With that the curate set his daunted eyes To look upon the shadows of the fiends. He was made sure they could not see the child That nestled in his arms; he also knew They were unconscious that his mortal ears Had new intelligence, which gave their speech Possible entrance through his garb of clay.

He was afraid, yet awful gladness reached His soul: the testimony of the lost Upbraided him; but while he trembled yet, The heavenly child had lifted up its head And left his arms, and on the marble floor Stood beckoning.

And, its touch withdrawn, the place Was silent, empty; all that swarming tribe Of evil ones concealed behind the veil, And shut into their separate world, were closed From his observance. He arose, and paced After the little child,—as half in fear That it would leave him,—till they reached a door; And then said he,—but much distraught he spoke, Laying his hand across the lock,—"This door Shuts in the stairs whereby men mount the tower. Wouldst thou go up, and so withdraw to heaven?" It answered, "I will mount them." Then said he, "And I will follow."—"So thou shalt do well," The radiant thing replied, and it went up, And he, amazed, went after; for the stairs, Otherwhile dark, were lightened by the rays Shed out of raiment woven in high heaven, And hair whereon had smiled the light of God.

With that, they, pacing on, came out at last Into a dim, weird place,—a chamber formed Betwixt the roofs: for you shall know that all The vaulting of the nave, fretted and fine, Was covered with the dust of ages, laid Thick with those chips of stone which they had left Who wrought it; but a high-pitched roof was reared Above it, and the western gable pierced With three long narrow lights. Great tie-beams loomed Across, and many daws frequented there, The starling and the sparrow littered it With straw, and peeped from many a shady nook; And there was lifting up of wings, and there Was hasty exit when the curate came. But sitting on a beam and moving not For him, he saw two fair gray turtle-doves Bowing their heads, and cooing; and the child Put forth a hand to touch his own, but straight He, startled, drew it back, because, forsooth, A stirring fancy smote him, and he thought That language trembled on their innocent tongues, And floated forth in speech that man could hear. Then said the child, "Yet touch, my master dear." And he let down his hand, and touched again; And so it was. "But if they had their way," One turtle cooed, "how should this world go on?"

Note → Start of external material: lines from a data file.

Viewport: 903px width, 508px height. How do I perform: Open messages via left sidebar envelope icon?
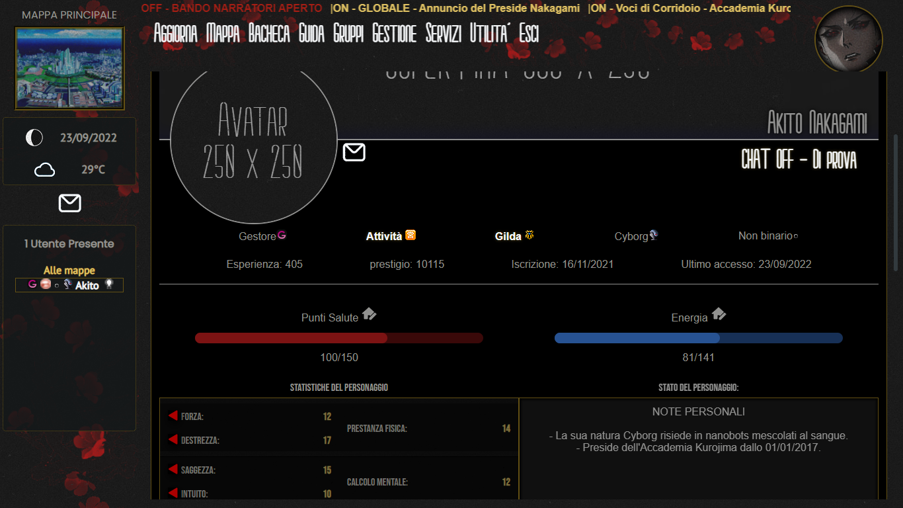click(x=69, y=203)

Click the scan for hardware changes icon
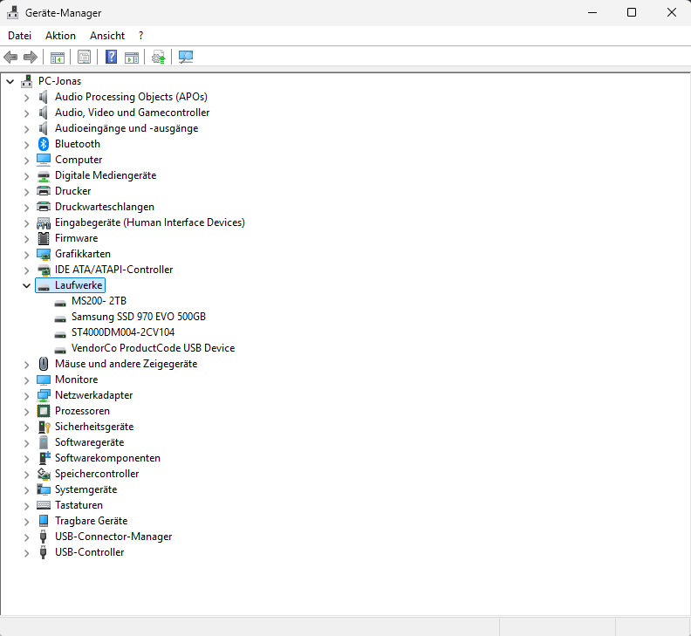(x=186, y=57)
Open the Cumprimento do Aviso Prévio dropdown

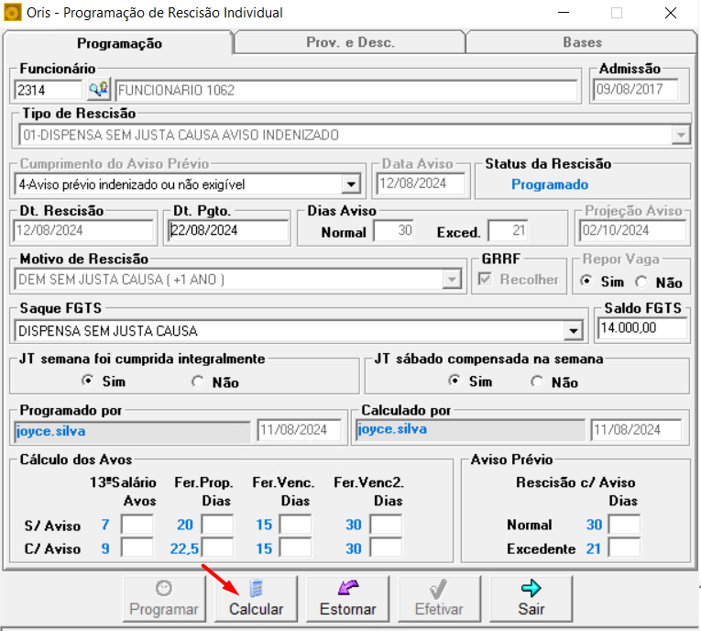pos(351,184)
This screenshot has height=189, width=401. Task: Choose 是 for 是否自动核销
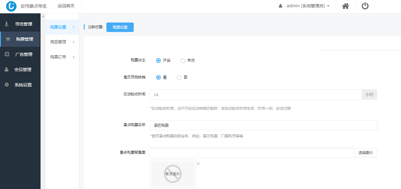point(158,77)
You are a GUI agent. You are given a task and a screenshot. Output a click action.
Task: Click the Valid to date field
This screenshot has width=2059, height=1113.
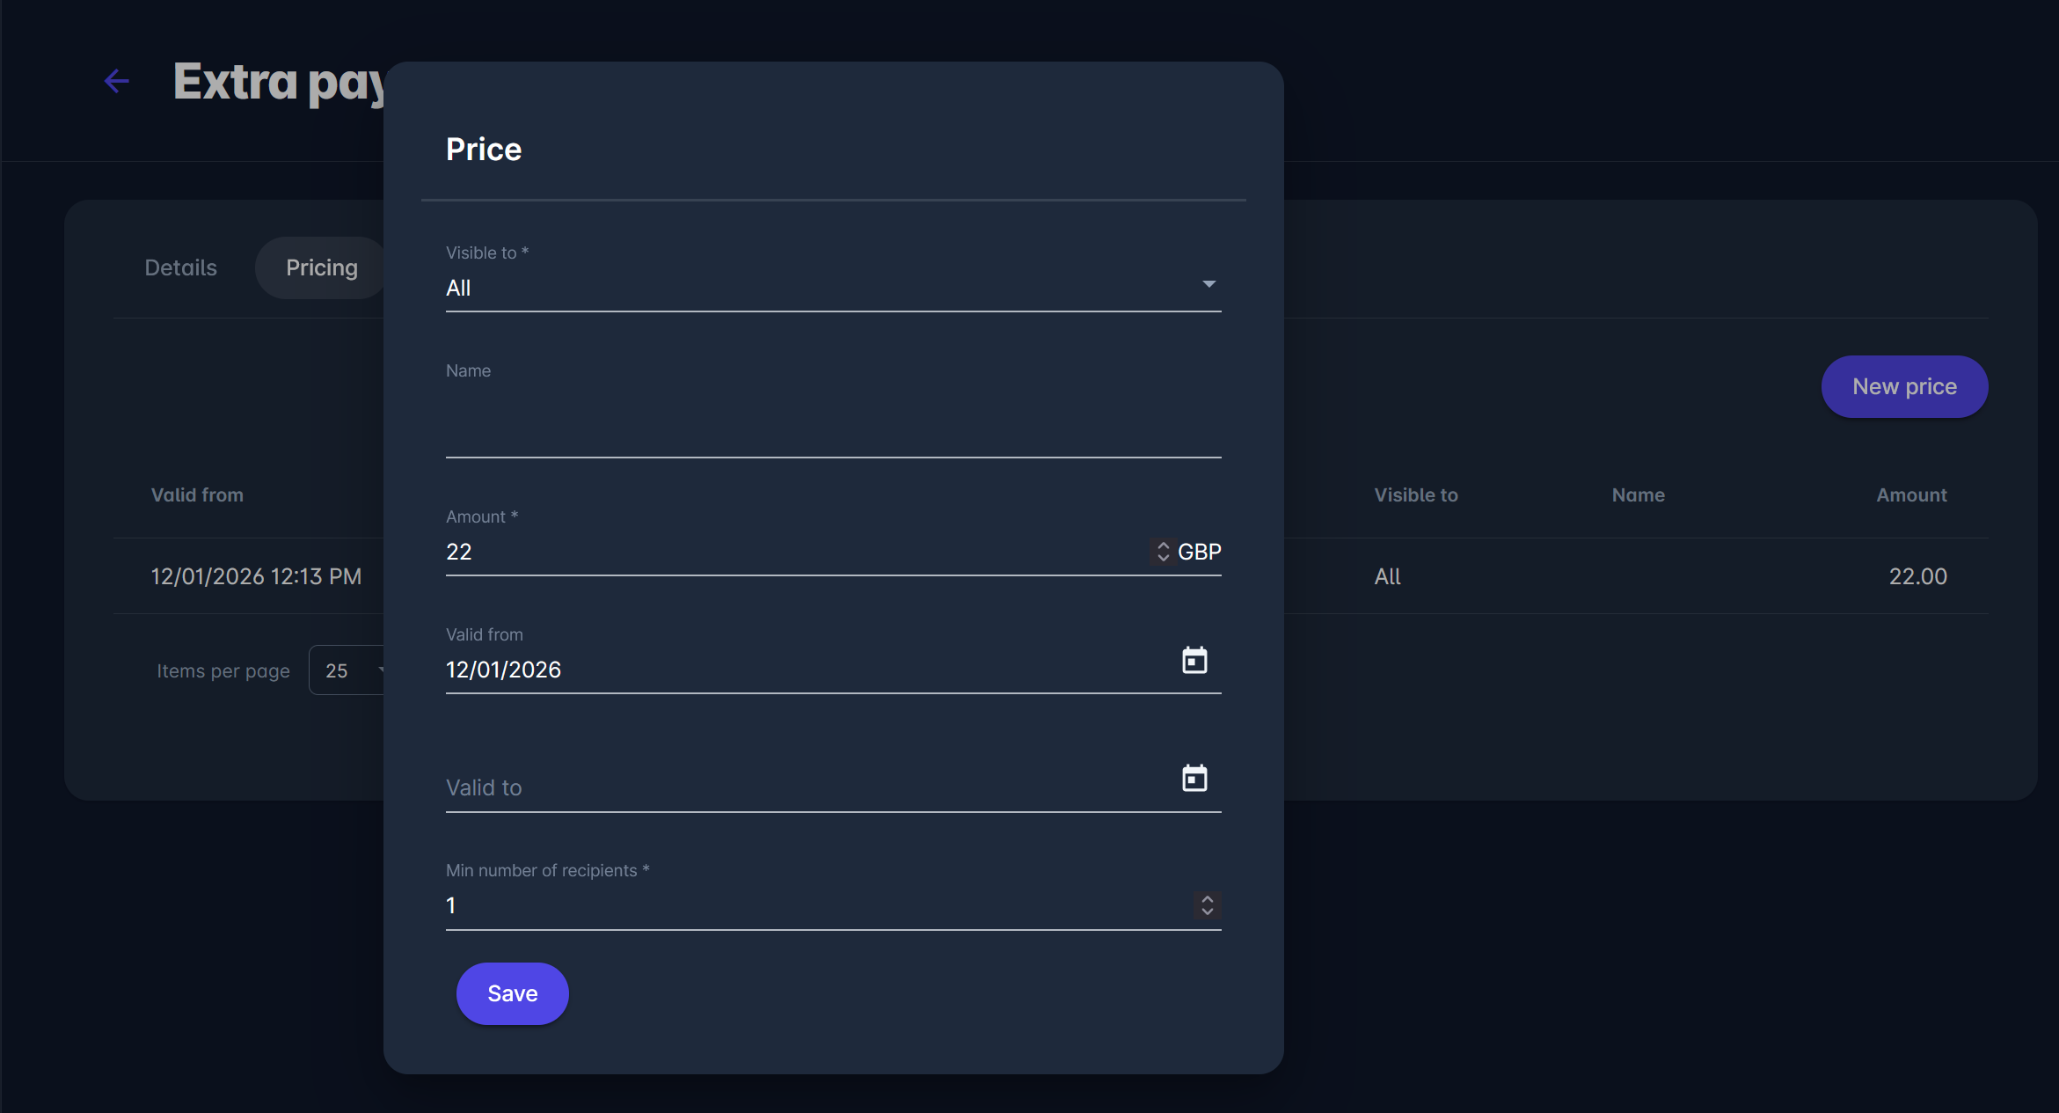point(792,787)
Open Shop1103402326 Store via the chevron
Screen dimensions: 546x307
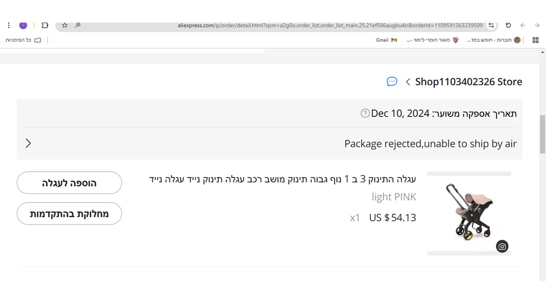click(x=408, y=82)
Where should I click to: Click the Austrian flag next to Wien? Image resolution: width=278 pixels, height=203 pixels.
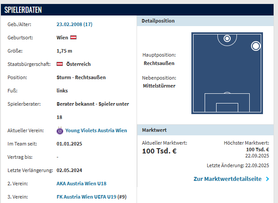click(74, 38)
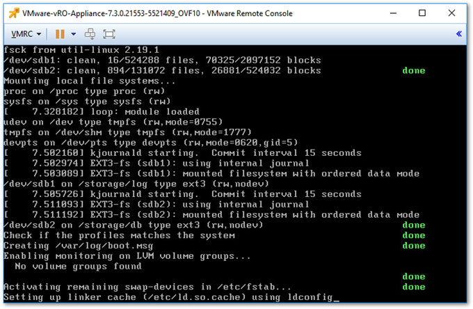Image resolution: width=473 pixels, height=309 pixels.
Task: Click 'Check if the profiles matches' line
Action: click(119, 235)
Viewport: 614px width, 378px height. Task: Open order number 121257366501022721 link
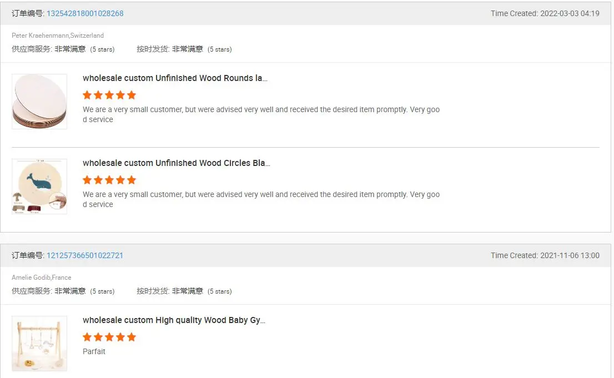85,255
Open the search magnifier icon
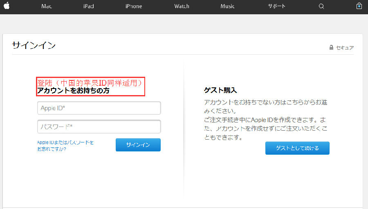Screen dimensions: 368x209 321,6
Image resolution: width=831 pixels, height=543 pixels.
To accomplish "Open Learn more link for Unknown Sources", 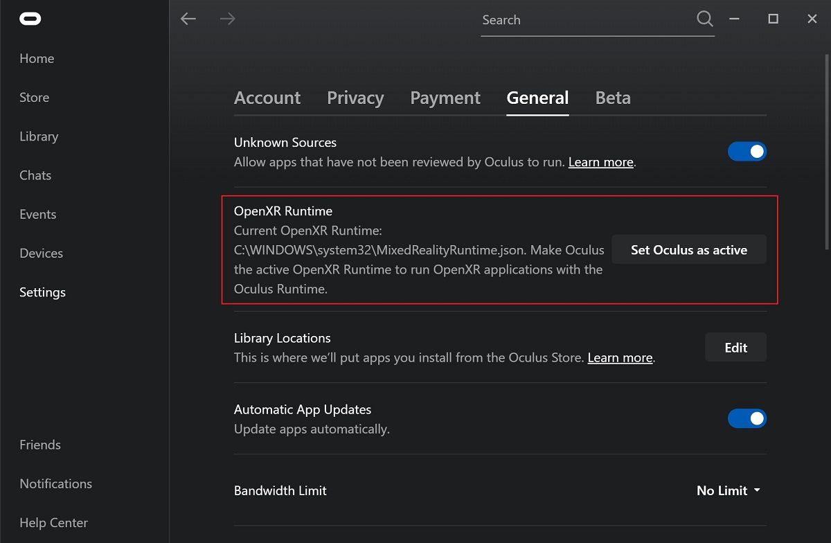I will tap(600, 163).
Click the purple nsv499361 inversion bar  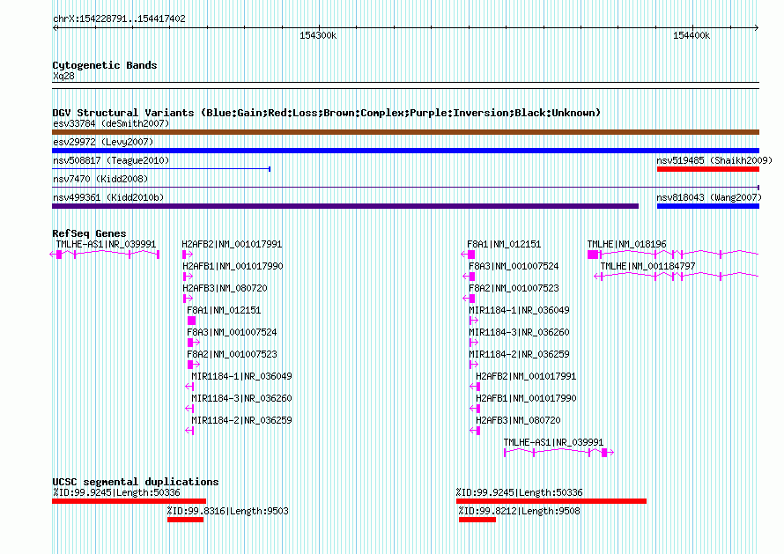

Then he looked well upon them, as he stood Upright before them. They were feathered doves, And sitting close together; and their eyes Were rounded with the rim that marks their kind. Their tender crimson feet did pat the beam,— No phantoms they; and soon the fellow-dove Made answer, "Nay they count themselves so wise, There is no task they shall be set to do But they will ask God why. What mean they so? The glory is not in the task, but in The doing it for Him. What should he think, Brother, this man that must, forsooth, be set Such noble work, and suffered to behold Its fruit, if he knew more of us and ours?" With that the other leaned, as if attent: "I am not perfect, brother, in his thought." The mystic bird replied. "Brother, he saith, 'But it is nought: the work is overhard.' Whose fault is that? God sets not overwork. He saith the world is sorrowful, and he Is therefore sorrowful. He cannot set The crooked straight;—but who demands of him, O brother, that he should? What! thinks he, then, His work is God's advantage, and his will More bent to aid the world than its dread Lord's? Nay, yet there live amongst us legions fair, Millions on millions, who could do right well What he must fail in; and 'twas whispered me, That chiefly for himself the task is given,— His little daily task." With that he paused.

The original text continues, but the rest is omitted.